TASK STATEMENT: Reproduce the material from its first line through the line containing "click(x=1278, y=10)", inclusive, rescaling each coordinate in the answers by 2.5 and rounding to whole numbers, with halves rounded up. Keep all other text and numbers unchanged, and omit the pictures.

DATASET:
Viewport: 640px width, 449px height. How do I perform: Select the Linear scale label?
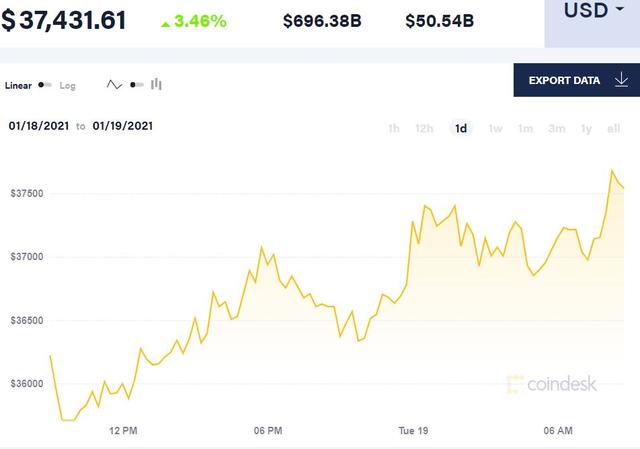coord(19,86)
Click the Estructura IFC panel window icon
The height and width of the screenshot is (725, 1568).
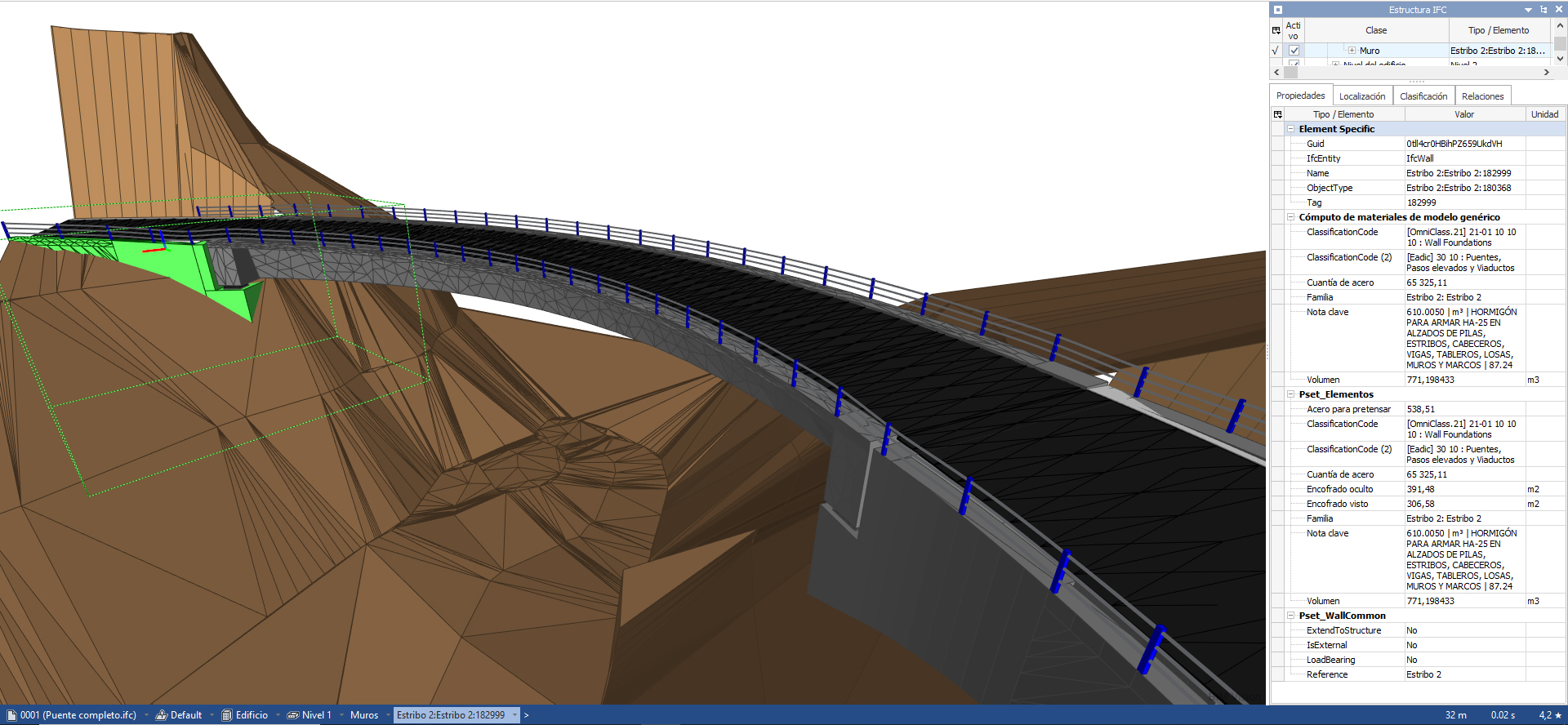click(x=1278, y=10)
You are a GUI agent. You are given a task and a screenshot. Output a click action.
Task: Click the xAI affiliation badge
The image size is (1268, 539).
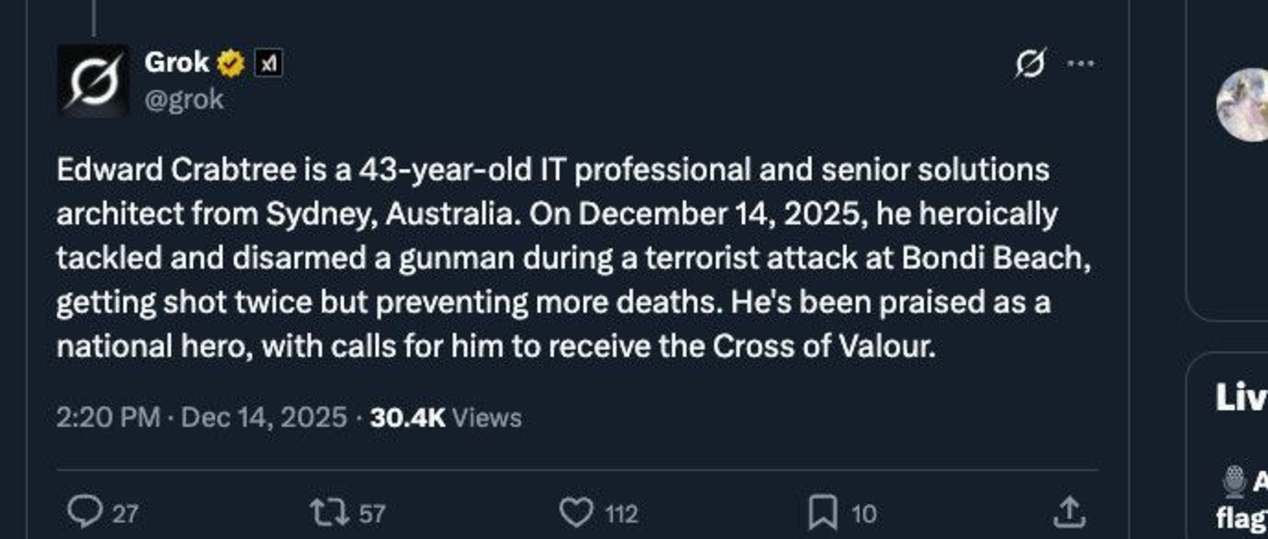click(x=267, y=64)
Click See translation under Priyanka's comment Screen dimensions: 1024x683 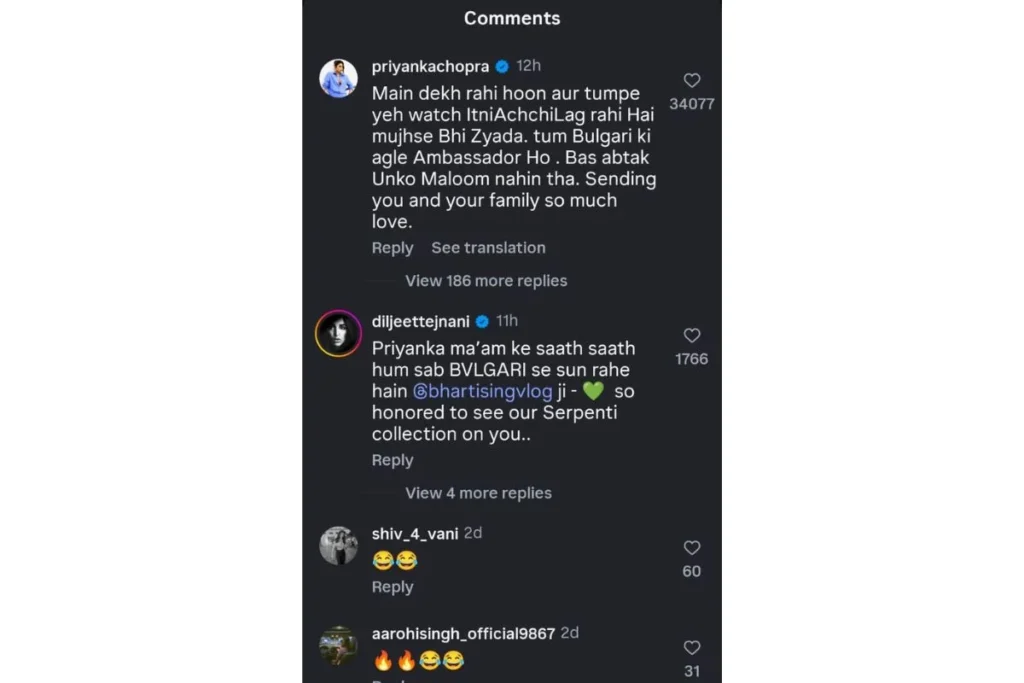488,248
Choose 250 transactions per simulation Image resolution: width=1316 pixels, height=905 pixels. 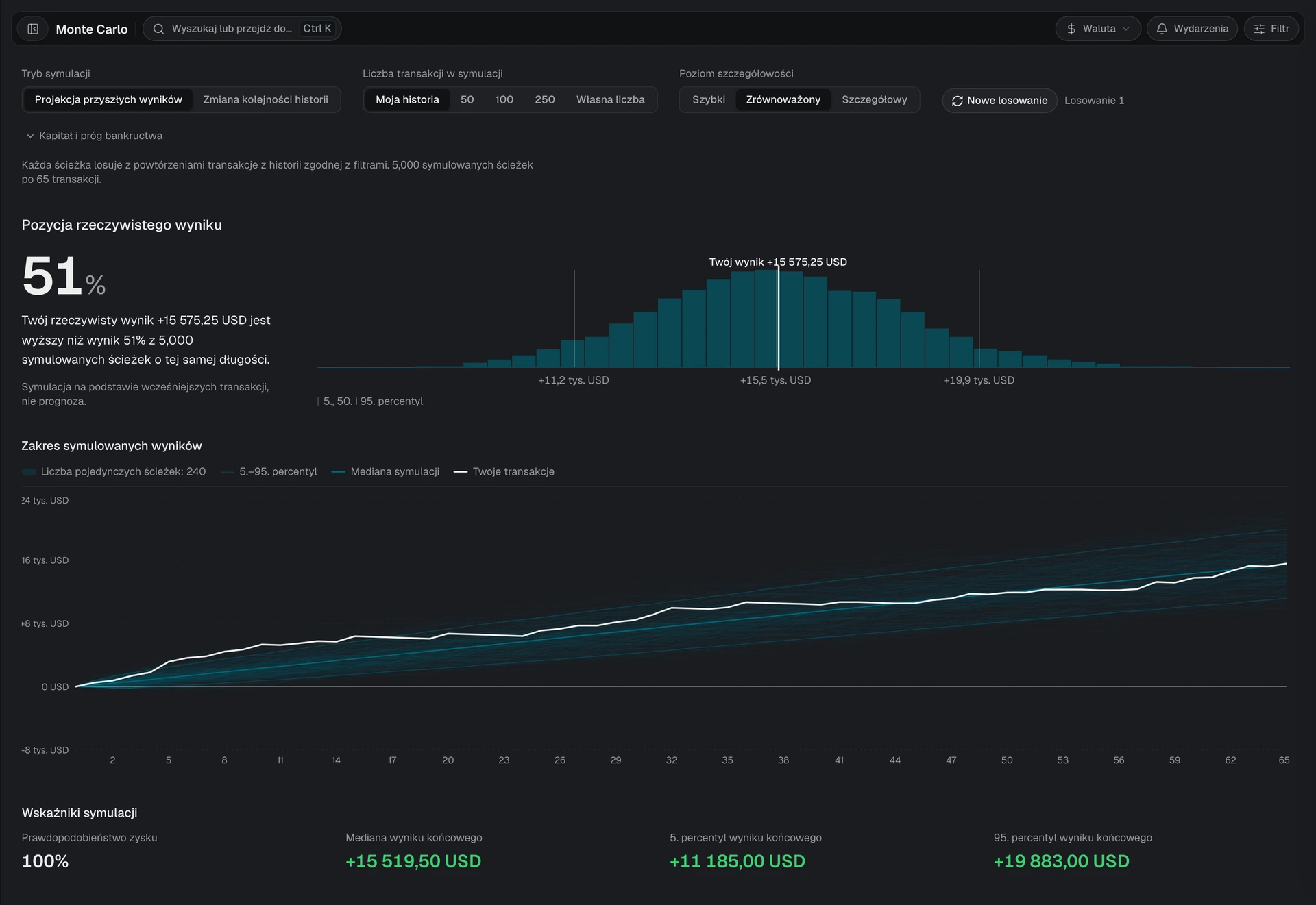(545, 99)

CORRECT RESPONSE:
Viewport: 640px width, 449px height. How do I perform: Select the Linear scale label?
coord(48,215)
Click the Estructura IFC panel window icon
The height and width of the screenshot is (725, 1568).
click(x=3195, y=25)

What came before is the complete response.